+++ 提示文

Webサイト一つにおいても様々なブラウザの対応状況の差分を埋めることや、アクセシビリティの考慮など、プロ品質の仕事をするにはそれ相応の難易度とやり甲斐はすでに存在していたと思います。
2010年前後になるとブラウザの発展やスマートフォンなどのデバイスの誕生も相まって、JavaScriptを用いた複雑な処理が求められるWebアプリケーションが増え始めました。
React、Vue、AngularなどのSPAフレームワークの台頭
Webアプリケーションに求められる処理をより効率的に実装するために生まれた技術により、単なる文章構造の整形であった時代から大きく発展することになります。SPA(シングルページアプリケーション)を実装する技術の到来です。React.jsやVue.js、AngularJSに代表されるJavaScriptのフレームワークが登場しました。
今まではページ遷移などのタイミングでサーバー側に新たなHTMLのリクエストをするという流れだったものが、更新が必要なもののみをJavaScriptで再描画して単一のページを擬似的に変化しているように表示することが可能になったことで、ブラウザの挙動に縛られないより高度なユーザー体験を実現できるようになりました。
通信技術の進歩も相まって今まででは表現が難しかったアプリケーションの実装が現実的になり、それらの技術を軸に様々なWebアプリケーションが生まれました。多くのシェアを集めている具体的な採用事例にはTwitterやFacebookなどのSNSや、NetflixやAmazon Prime Videoなどの動画配信サービスなどが挙げられます。

++++++
+++ 提供データ

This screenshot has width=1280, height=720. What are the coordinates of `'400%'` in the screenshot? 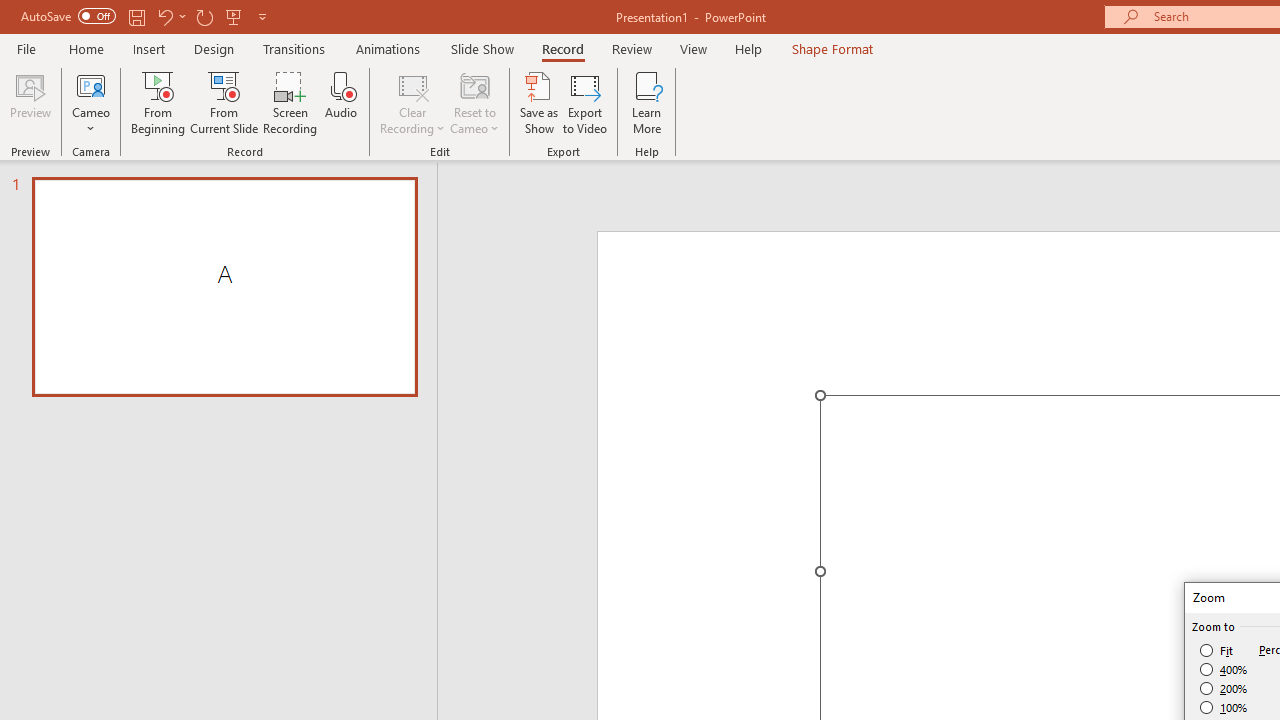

++++++

__取り組む課題__:
1) 提示文の「2010年前後になるとブラウ」から「実現できるようになりました。」までを、そこも含めて書き直すこと。その際、「ユーザー体験」を「利用者体験」に置き換える。
2) 提示文によると、2010年前後に増え始めたのはどのようなWebアプリケーションか。
データは別の出典から取ったものである。

__課題の解答__:
1)
2010年前後になるとブラウザの発展やスマートフォンなどのデバイスの誕生も相まって、JavaScriptを用いた複雑な処理が求められるWebアプリケーションが増え始めました。
React、Vue、AngularなどのSPAフレームワークの台頭
Webアプリケーションに求められる処理をより効率的に実装するために生まれた技術により、単なる文章構造の整形であった時代から大きく発展することになります。SPA(シングルページアプリケーション)を実装する技術の到来です。React.jsやVue.js、AngularJSに代表されるJavaScriptのフレームワークが登場しました。
今まではページ遷移などのタイミングでサーバー側に新たなHTMLのリクエストをするという流れだったものが、更新が必要なもののみをJavaScriptで再描画して単一のページを擬似的に変化しているように表示することが可能になったことで、ブラウザの挙動に縛られないより高度な利用者体験を実現できるようになりました。

2) JavaScriptを用いた複雑な処理が求められるWebアプリケーション。